→ What to work on:
Every record needs to come back as written, except for the pictures.

→ Data extracted from a collection:
>>>

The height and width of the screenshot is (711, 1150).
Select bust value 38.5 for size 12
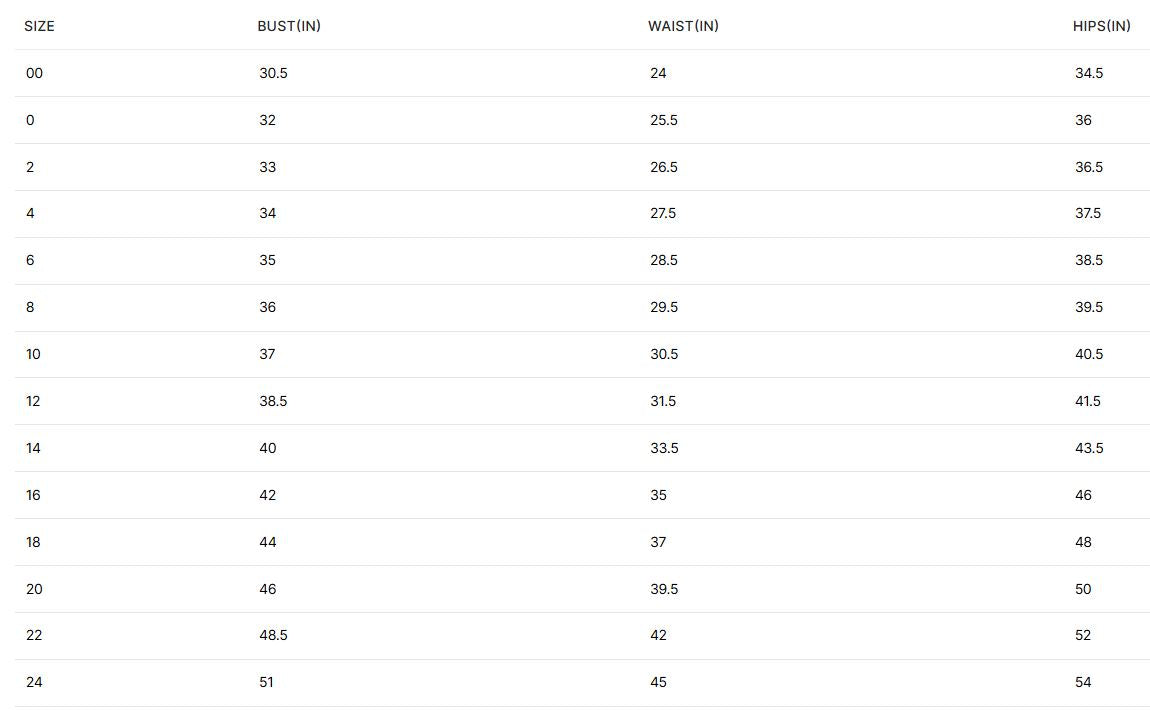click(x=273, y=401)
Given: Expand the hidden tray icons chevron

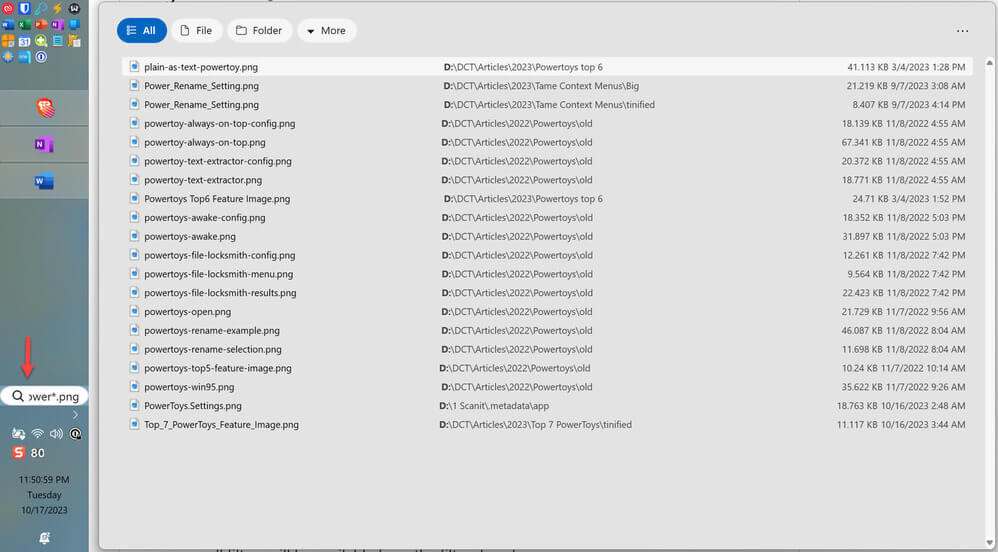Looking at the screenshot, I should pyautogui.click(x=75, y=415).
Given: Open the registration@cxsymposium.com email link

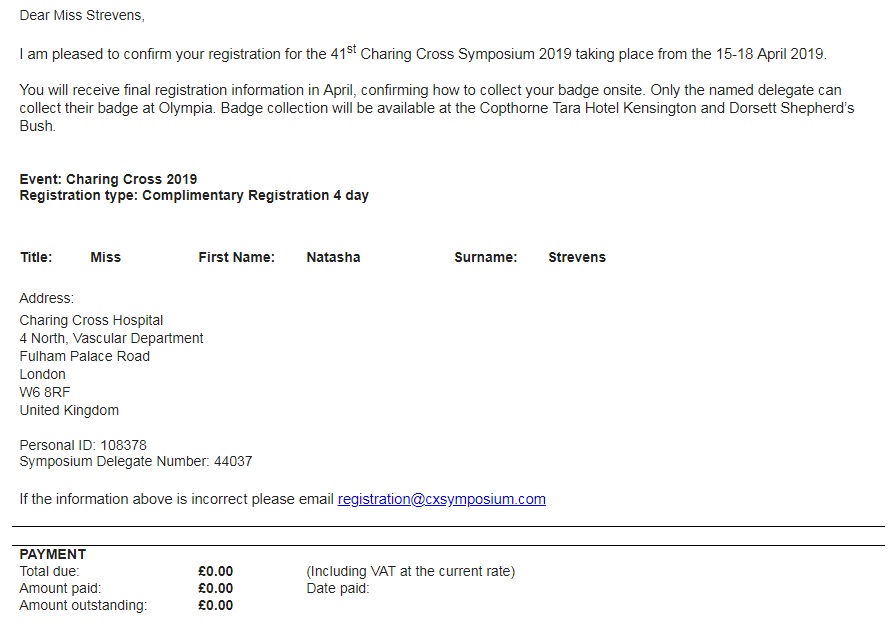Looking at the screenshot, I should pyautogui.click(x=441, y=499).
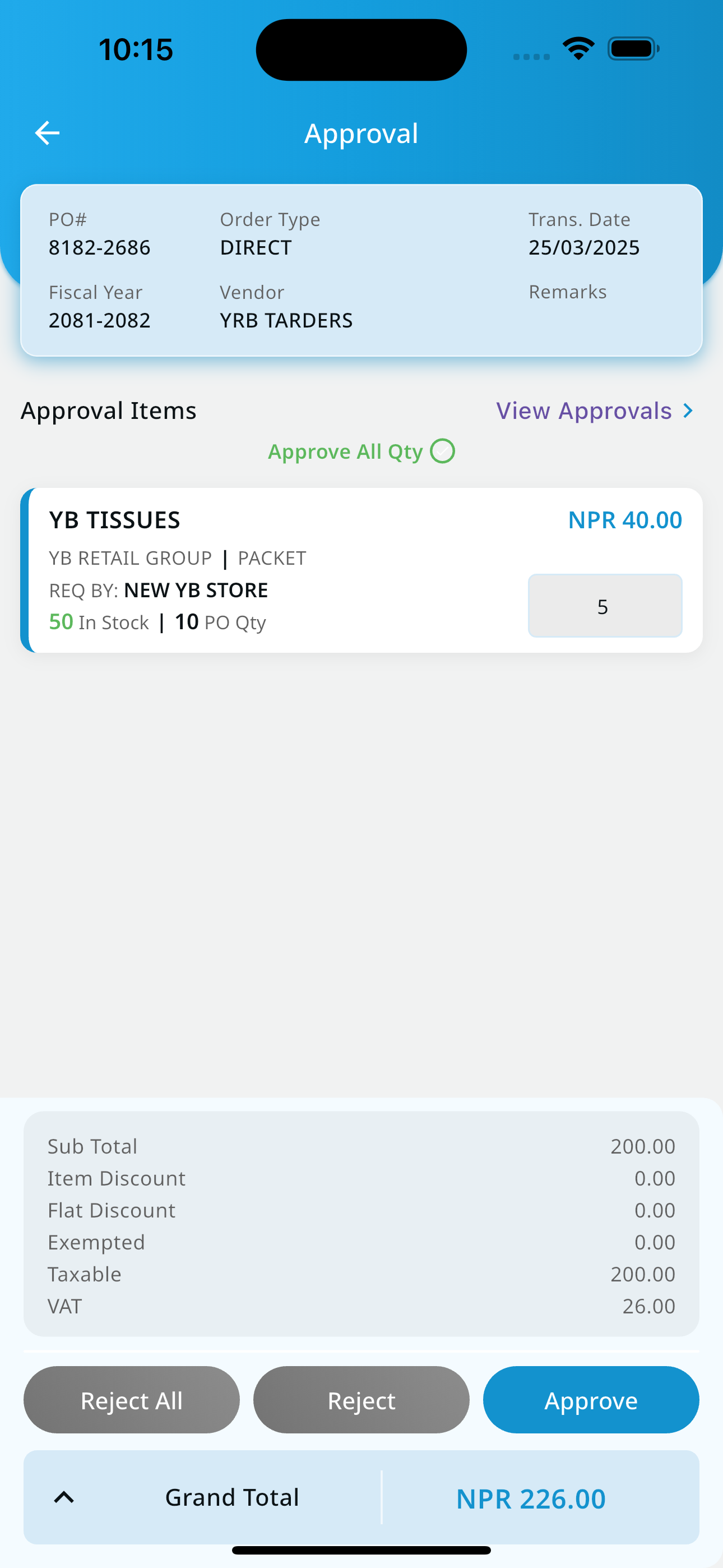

<<<

→ Task response:
The height and width of the screenshot is (711, 1150).
Select bust value 38.5 for size 12
click(x=273, y=401)
Given: Expand the hidden tray icons chevron

Looking at the screenshot, I should pyautogui.click(x=75, y=415).
Given: Open the registration@cxsymposium.com email link

Looking at the screenshot, I should pyautogui.click(x=441, y=499).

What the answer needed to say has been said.